Il prévaut d'abord parce que, même quand le sabbat des énormes déformations verbales bat son plein il y a les beaux vers, les beaux vers qui émergent merveilleusement de cette cavalcade de références dérisoires et d'assimilations hilarantes. Pour les aloses seules les anses d'eau douce – ouvrent au courroux des sources leur geôle rousse… Pour atteindre à pareille musique on comprend que le Leverkühn – docteur Faust de Mann ait vendu son âme au diable, et que Gaston Compère soit descendu aux enfers de son carnaval de vocables masqués comme des créatures d'Ensor. Mais la moralité de l'aventure est bien venue. Par la plus heureuse réussite de composition, il se passe, au long du poème (car ces chants séparés se lient en un poème), comme une lente guérison de ce mal pathétique du grotesque. Par moments, on a pu se demander si ce n'étaient pas les puissances d'en bas qui allaient l'emporter sur l'ordre supérieur des théorèmes impassiblement récités en haut de page; il se produisait une sorte de contamination, l'assaut de la farce atteignait les figures d'Euclide; les pieds de deux obliques égales s'écartent également du pied de la perpendiculaire, brusquement ces pieds écartés d'un pied paraissaient comiques…

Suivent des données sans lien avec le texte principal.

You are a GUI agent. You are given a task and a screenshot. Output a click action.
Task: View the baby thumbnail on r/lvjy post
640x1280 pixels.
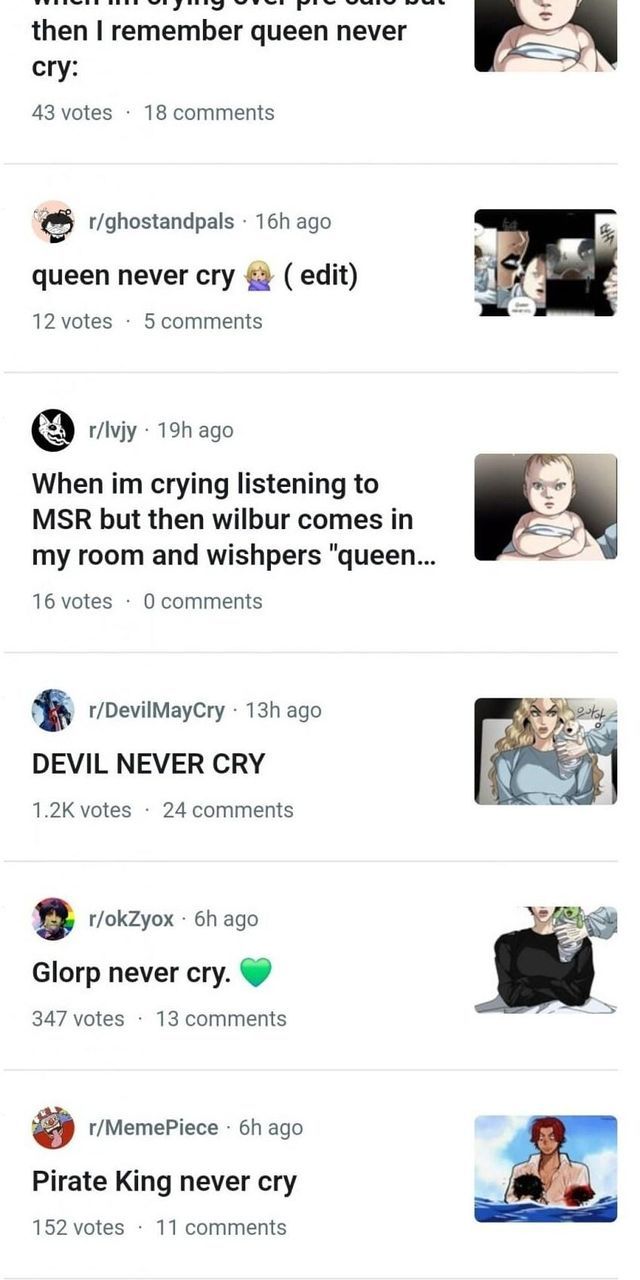click(x=545, y=507)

Mais c'est dans l'autre sens que se décide finalement l'action du drame; car c'est un drame. La mer inférieure des fatrasies, des équivoques et des phrases en saut de mouton s'apaise (il y aurait toute une étude à faire sur ces procédés d'altération du langage dont joue Gaston Compère avec une virtuosité clownesque) et à travers les derniers poèmes monte l'aveu que rien ne déguise, ni le calembour, ni le rire efforcé, l'aveu de l'universelle et individuelle tristesse.
Vers cette conclusion apparaît cependant encore plusieurs fois une épigraphe dédaigneuse que le jeu de mots systématique permet d'attribuer à Silvio Pellico : Mé-prisons. Le lecteur ne se sent ni méprisé, ni réellement invité au mépris ; avec Pellico et avec Compère, il s'évade. »
Marcel Thiry (Le Soir)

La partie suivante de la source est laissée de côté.